HAVE you noticed how rapidly the look of our workplace has changed over the last few years? Look around your office. Remember when you used to hear the gentle hum of the water-cooler as it softly revved into action as you and your friends stood beside it, gossiping, slaying your co-workers behind their backs and poking fun at management? Where is it now?
The high price of energy has no doubt kicked it to the curb and in its place now squats a 'fluffy' round water bottle, with a stack of paper cups (if you are lucky). Somehow this plump, curved water dispenser does not emit the siren-like call of the ole-time water cooler which kept all our office secrets. These include fables of office romances and rumour-turn-true to life stories about job cuts. Funny enough, these water bottles do not beckon us away from our desks to have a lounge and chat. These days, we will more often than not just take a quick drink from the dispenser and we are off again to the salt mines of our desks. Sigh...
Take a quick glance around again and you will see in the space where your sturdy IBM Selectric or other typewriters used to sit, the sleek, cold and distant computer monitor now holds pride of place. Unless they enter the annals of a really ancient Government office, some millennials have never perhaps heard the click-click of the typewriter. Whether we like it or not, the fax machine too is in the Departure Lounge, but refuses to hear its flight call as many offices have not yet relinquished the hold on this office trophy turned relic. After all, do we not get scanned documents, complete with all necessary signatures via e-mail? My, my, how things have changed. And believe it or not, there is more change in the way we communicate within the office riding on the horizon.
I am sifting through an advance cut of a publication called 'DW Digital Workplace Trends Report 2013' which I found on-line. It gives us a taste of the future. The term digital workplace, the report says, is not used to represent "a desirable end state". Instead it represents what most organisations already have, "a combination of digital applications, tools and intranets that people use to do their jobs. 2013, the report says, is the year of digital workplace awareness and experimentation for the majority of enterprises. "For the early adopters it is the year of change facilitation," it says.
There are some aspects of these changes, the more traditional, 'touchy-feely' ones among us might not like. Let's face it, no matter what they say about its efficacy, digital 'anything' seems to push us further and further away from each other. We lose the human connection and if we are not careful, we might become numb and detached and less caring about each other. Just think about how carelessly one hot-headed employee has in the past just mindlessly pressed the send button, unleashing an unfeeling e-mail communicating redundancies. It is comforting to know, though, that through sensitivity training these occurrences are fewer and far between.
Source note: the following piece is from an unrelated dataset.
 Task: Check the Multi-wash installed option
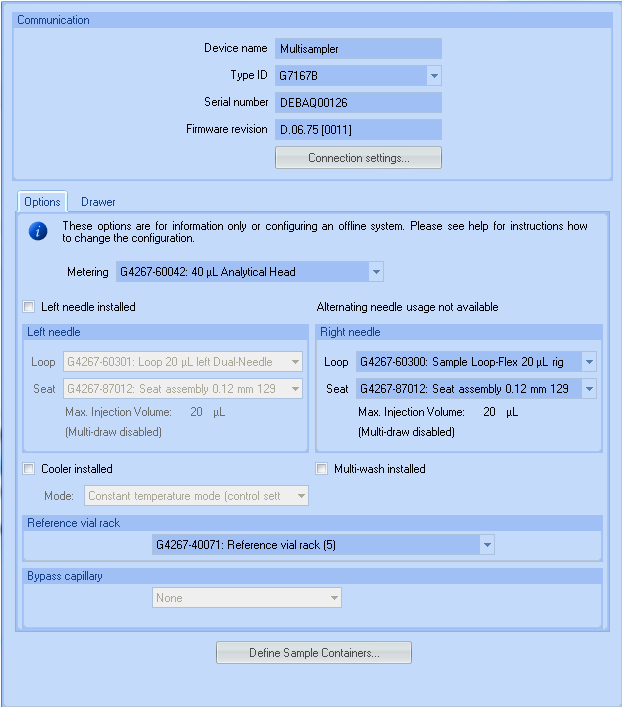[322, 469]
The Digital Workplace Trends Report 2013 is the seventh such research and its preface highlights the fact that the digital workplace concept is gaining momentum "as organisations are beginning to realise that work is fundamentally changing." The report says, however, that the digital workplace reality is quite different for most. "The majority of people work in contexts where they are limited physically and functionally by their digital tools and fragmented platforms. They are stifled by organisational cultures that do not encourage initiatives and management styles that are not conducive to open dialogue."
Some of the findings of the study revealed that 2013 is the year when mobile will take off. "Sixty per cent of organisations consider mobile to be important and have already made "significant" or "some investment". Last year the report says, the figure was just under 40 per cent. Forty-five per cent of organisations offer either no mobile or simply e-mail access.
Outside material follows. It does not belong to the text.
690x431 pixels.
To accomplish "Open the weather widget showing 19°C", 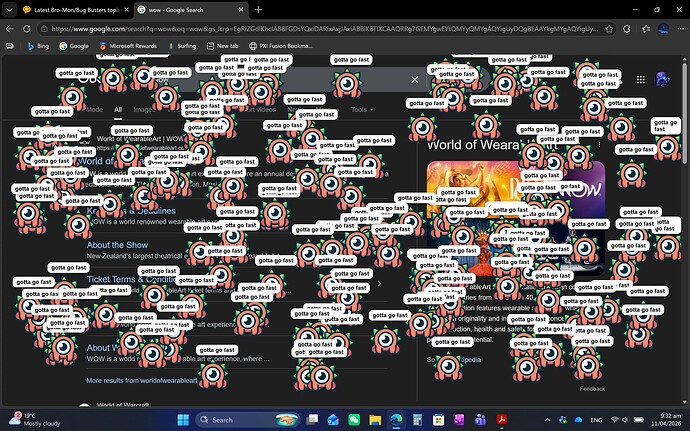I will [x=30, y=419].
Of course social media landed front and centre of the report which says that deployment of social collaboration continues, but adoption lags. Says, the report: "Adoption lags far behind deployment for the social capabilities that empower individuals and self-organising communities and challenge traditional hierarchies and roles within organisations. These include capabilities such as commenting, user generated content, internal crowdsourcing." The report reveals that the proportion of organisations that say they have "no plans for social networking" has dropped radically from 38 per cent just 12 months ago to seven per cent at the end of 2012. My understanding of this is that our workplace has decided to lock out FaceBook and other such social media channels -- for now.
Things are changing rapidly around our workspace, and the more attuned we are to the nuances, the better prepared we will be when we pull up to our desks. What do you think?